**Required work:** All entries are to be retyped without alteration.

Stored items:
........
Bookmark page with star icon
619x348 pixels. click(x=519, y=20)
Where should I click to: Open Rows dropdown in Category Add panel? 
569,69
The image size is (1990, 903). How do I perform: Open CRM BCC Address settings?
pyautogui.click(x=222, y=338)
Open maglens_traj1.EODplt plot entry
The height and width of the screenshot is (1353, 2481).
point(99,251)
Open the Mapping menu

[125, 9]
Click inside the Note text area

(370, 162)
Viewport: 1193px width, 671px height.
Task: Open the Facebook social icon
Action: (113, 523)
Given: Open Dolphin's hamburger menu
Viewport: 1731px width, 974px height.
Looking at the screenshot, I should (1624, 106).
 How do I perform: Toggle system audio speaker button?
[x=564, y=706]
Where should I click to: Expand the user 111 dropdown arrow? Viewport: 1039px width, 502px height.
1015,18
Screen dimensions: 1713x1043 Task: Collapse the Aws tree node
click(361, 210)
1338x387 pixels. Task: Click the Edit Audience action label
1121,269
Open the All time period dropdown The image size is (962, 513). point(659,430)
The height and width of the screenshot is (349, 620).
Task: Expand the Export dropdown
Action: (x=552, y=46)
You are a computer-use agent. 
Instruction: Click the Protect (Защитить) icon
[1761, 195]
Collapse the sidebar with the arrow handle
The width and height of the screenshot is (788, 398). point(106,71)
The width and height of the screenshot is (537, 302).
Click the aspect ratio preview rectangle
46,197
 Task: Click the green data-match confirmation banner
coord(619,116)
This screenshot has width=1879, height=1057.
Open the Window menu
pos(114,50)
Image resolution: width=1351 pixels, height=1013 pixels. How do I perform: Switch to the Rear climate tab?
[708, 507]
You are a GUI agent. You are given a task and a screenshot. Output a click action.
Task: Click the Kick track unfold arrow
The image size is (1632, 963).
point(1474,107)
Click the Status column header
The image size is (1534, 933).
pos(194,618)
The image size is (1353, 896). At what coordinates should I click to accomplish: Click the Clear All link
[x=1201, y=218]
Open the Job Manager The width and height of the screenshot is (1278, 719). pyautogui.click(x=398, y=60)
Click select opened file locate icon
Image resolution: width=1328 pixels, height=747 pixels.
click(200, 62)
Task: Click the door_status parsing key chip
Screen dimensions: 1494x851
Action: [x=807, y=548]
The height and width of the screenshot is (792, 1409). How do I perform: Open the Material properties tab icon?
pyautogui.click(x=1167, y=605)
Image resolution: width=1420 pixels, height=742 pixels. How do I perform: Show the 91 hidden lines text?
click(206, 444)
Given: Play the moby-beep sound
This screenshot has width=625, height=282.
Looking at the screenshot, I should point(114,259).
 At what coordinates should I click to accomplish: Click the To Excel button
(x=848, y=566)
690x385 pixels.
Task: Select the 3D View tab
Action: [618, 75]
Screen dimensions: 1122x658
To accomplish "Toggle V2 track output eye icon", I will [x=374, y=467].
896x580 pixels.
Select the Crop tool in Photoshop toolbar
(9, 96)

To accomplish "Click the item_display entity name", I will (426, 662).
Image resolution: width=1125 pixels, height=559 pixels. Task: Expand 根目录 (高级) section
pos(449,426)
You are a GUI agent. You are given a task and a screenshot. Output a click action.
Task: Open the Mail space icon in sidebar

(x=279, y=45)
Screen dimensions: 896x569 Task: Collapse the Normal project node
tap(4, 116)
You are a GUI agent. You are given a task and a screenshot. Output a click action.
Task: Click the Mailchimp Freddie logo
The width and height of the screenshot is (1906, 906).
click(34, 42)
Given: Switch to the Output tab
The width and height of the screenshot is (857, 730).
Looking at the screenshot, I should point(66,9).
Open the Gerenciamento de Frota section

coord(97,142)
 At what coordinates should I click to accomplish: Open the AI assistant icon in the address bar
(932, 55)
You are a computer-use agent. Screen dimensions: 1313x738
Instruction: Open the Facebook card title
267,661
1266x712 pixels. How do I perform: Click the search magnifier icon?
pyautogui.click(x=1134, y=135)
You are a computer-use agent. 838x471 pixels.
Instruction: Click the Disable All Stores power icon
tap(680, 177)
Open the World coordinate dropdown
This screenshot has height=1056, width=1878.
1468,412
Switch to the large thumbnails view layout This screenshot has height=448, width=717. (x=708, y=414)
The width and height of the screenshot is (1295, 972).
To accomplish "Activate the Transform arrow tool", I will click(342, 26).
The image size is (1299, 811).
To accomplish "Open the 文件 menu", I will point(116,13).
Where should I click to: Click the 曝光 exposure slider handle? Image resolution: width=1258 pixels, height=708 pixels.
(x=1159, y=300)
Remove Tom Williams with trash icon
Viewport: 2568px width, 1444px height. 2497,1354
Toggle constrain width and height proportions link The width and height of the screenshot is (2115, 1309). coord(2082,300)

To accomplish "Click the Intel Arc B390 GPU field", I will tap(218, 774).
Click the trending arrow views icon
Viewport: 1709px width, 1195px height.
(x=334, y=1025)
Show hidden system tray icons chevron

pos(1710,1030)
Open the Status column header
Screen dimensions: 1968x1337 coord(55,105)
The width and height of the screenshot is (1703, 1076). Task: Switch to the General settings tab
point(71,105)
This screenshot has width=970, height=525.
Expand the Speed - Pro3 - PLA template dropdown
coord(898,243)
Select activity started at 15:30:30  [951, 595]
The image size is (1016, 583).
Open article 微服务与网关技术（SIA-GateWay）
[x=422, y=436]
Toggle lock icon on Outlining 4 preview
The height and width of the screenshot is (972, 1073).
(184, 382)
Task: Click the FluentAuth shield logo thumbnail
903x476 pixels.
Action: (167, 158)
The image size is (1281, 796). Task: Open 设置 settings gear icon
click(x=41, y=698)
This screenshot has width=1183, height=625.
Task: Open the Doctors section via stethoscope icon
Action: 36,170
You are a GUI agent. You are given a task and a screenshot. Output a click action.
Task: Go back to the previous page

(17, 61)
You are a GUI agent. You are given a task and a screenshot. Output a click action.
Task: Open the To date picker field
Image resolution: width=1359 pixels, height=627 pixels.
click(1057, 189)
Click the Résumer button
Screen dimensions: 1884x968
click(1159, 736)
........
**Exercise answer:**
Bookmark page with star icon
619x348 pixels. click(x=519, y=20)
Where should I click to: Open Rows dropdown in Category Add panel? 
569,69
The image size is (1990, 903). How do I perform: Open CRM BCC Address settings?
pyautogui.click(x=222, y=338)
Open maglens_traj1.EODplt plot entry
The height and width of the screenshot is (1353, 2481).
point(99,251)
Open the Mapping menu

[125, 9]
Click inside the Note text area

(370, 162)
Viewport: 1193px width, 671px height.
Task: Open the Facebook social icon
Action: (113, 523)
Given: Open Dolphin's hamburger menu
Viewport: 1731px width, 974px height.
Looking at the screenshot, I should (1624, 106).
 How do I perform: Toggle system audio speaker button?
[x=564, y=706]
Where should I click to: Expand the user 111 dropdown arrow? Viewport: 1039px width, 502px height.
1015,18
Screen dimensions: 1713x1043 Task: Collapse the Aws tree node
click(361, 210)
1338x387 pixels. Task: Click the Edit Audience action label
1121,269
Open the All time period dropdown The image size is (962, 513). point(659,430)
The height and width of the screenshot is (349, 620).
Task: Expand the Export dropdown
Action: (x=552, y=46)
You are a computer-use agent. 
Instruction: Click the Protect (Защитить) icon
[1761, 195]
Collapse the sidebar with the arrow handle
The width and height of the screenshot is (788, 398). point(106,71)
The width and height of the screenshot is (537, 302).
Click the aspect ratio preview rectangle
46,197
 Task: Click the green data-match confirmation banner
coord(619,116)
This screenshot has width=1879, height=1057.
Open the Window menu
pos(114,50)
Image resolution: width=1351 pixels, height=1013 pixels. How do I perform: Switch to the Rear climate tab?
[708, 507]
You are a GUI agent. You are given a task and a screenshot. Output a click action.
Task: Click the Kick track unfold arrow
The image size is (1632, 963).
point(1474,107)
Click the Status column header
The image size is (1534, 933).
pos(194,618)
The image size is (1353, 896). At what coordinates should I click to accomplish: Click the Clear All link
[x=1201, y=218]
Open the Job Manager The width and height of the screenshot is (1278, 719). pyautogui.click(x=398, y=60)
Click select opened file locate icon
Image resolution: width=1328 pixels, height=747 pixels.
click(200, 62)
Task: Click the door_status parsing key chip
Screen dimensions: 1494x851
Action: [x=807, y=548]
The height and width of the screenshot is (792, 1409). How do I perform: Open the Material properties tab icon?
pyautogui.click(x=1167, y=605)
Image resolution: width=1420 pixels, height=742 pixels. How do I perform: Show the 91 hidden lines text?
click(206, 444)
Given: Play the moby-beep sound
This screenshot has width=625, height=282.
Looking at the screenshot, I should point(114,259).
 At what coordinates should I click to accomplish: Click the To Excel button
(x=848, y=566)
690x385 pixels.
Task: Select the 3D View tab
Action: [618, 75]
Screen dimensions: 1122x658
To accomplish "Toggle V2 track output eye icon", I will [x=374, y=467].
896x580 pixels.
Select the Crop tool in Photoshop toolbar
(9, 96)

To accomplish "Click the item_display entity name", I will (426, 662).
Image resolution: width=1125 pixels, height=559 pixels. Task: Expand 根目录 (高级) section
pos(449,426)
You are a GUI agent. You are given a task and a screenshot. Output a click action.
Task: Open the Mail space icon in sidebar

(x=279, y=45)
Screen dimensions: 896x569 Task: Collapse the Normal project node
tap(4, 116)
You are a GUI agent. You are given a task and a screenshot. Output a click action.
Task: Click the Mailchimp Freddie logo
The width and height of the screenshot is (1906, 906).
click(34, 42)
Given: Switch to the Output tab
The width and height of the screenshot is (857, 730).
Looking at the screenshot, I should point(66,9).
Open the Gerenciamento de Frota section

coord(97,142)
 At what coordinates should I click to accomplish: Open the AI assistant icon in the address bar
(932, 55)
You are a computer-use agent. Screen dimensions: 1313x738
Instruction: Open the Facebook card title
267,661
1266x712 pixels. How do I perform: Click the search magnifier icon?
pyautogui.click(x=1134, y=135)
You are a computer-use agent. 838x471 pixels.
Instruction: Click the Disable All Stores power icon
tap(680, 177)
Open the World coordinate dropdown
This screenshot has height=1056, width=1878.
1468,412
Switch to the large thumbnails view layout This screenshot has height=448, width=717. (x=708, y=414)
The width and height of the screenshot is (1295, 972).
To accomplish "Activate the Transform arrow tool", I will click(342, 26).
The image size is (1299, 811).
To accomplish "Open the 文件 menu", I will point(116,13).
Where should I click to: Click the 曝光 exposure slider handle? Image resolution: width=1258 pixels, height=708 pixels.
(x=1159, y=300)
Remove Tom Williams with trash icon
Viewport: 2568px width, 1444px height. 2497,1354
Toggle constrain width and height proportions link The width and height of the screenshot is (2115, 1309). coord(2082,300)

To accomplish "Click the Intel Arc B390 GPU field", I will tap(218, 774).
Click the trending arrow views icon
Viewport: 1709px width, 1195px height.
(x=334, y=1025)
Show hidden system tray icons chevron

pos(1710,1030)
Open the Status column header
Screen dimensions: 1968x1337 coord(55,105)
The width and height of the screenshot is (1703, 1076). Task: Switch to the General settings tab
point(71,105)
This screenshot has width=970, height=525.
Expand the Speed - Pro3 - PLA template dropdown
coord(898,243)
Select activity started at 15:30:30  [951, 595]
The image size is (1016, 583).
Open article 微服务与网关技术（SIA-GateWay）
[x=422, y=436]
Toggle lock icon on Outlining 4 preview
The height and width of the screenshot is (972, 1073).
(184, 382)
Task: Click the FluentAuth shield logo thumbnail
903x476 pixels.
Action: (167, 158)
The image size is (1281, 796). Task: Open 设置 settings gear icon
click(x=41, y=698)
This screenshot has width=1183, height=625.
Task: Open the Doctors section via stethoscope icon
Action: 36,170
You are a GUI agent. You are given a task and a screenshot. Output a click action.
Task: Go back to the previous page

(17, 61)
You are a GUI agent. You are given a task and a screenshot. Output a click action.
Task: Open the To date picker field
Image resolution: width=1359 pixels, height=627 pixels.
click(1057, 189)
Click the Résumer button
Screen dimensions: 1884x968
click(1159, 736)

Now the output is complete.